Une politique tangible dans les territoires
Ces exemples démontrent la pertinence de l’échelon local pour mener la rénovation énergétique. Il s’agit en effet d’une politique qui s’inscrit dans un écosystème économique local, et qui nécessite d’établir un lien de confiance avec les propriétaires, touchés dans leur lieu de vie et leur porte-monnaie. En s’attaquant à la rénovation énergétique, l’Union européenne rend son action concrète pour les Européens, faisant rimer la transition écologique avec un dynamisme économique local et l’impératif de justice sociale. C’est ce que souligne le rapporteur de la DPEB au Parlement européen, Ciarán Cuffe (Verts/ALDE) : « La directive montre combien la politique climatique peut être réellement et immédiatement avantageuse pour les ménages les moins aisés. Cette loi contribuera à réduire les factures d’énergie et à s’attaquer aux causes profondes de la précarité énergétique, tout en créant des milliers d’emplois locaux de qualité dans l’ensemble de l’UE. »

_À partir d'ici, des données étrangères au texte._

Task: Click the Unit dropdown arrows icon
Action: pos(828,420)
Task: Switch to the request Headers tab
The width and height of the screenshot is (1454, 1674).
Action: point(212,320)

Tous les États-membres sont à présent chargés de la transcription de cette directive. Ce faisant, les États peuvent s’inspirer des réalisations des collectivités en France et l’Allemagne en faveur de la massification des rénovations performantes et, ainsi, mettre l’expérience locale au service de l’ambition climatique européenne. La perspective d’un cadre unifié et d’outils pérennes est d’autant plus attendue par les collectivités françaises et allemandes qu’elles restent actuellement confrontées à une forte volatilité des dispositifs nationaux en matière de rénovation énergétique.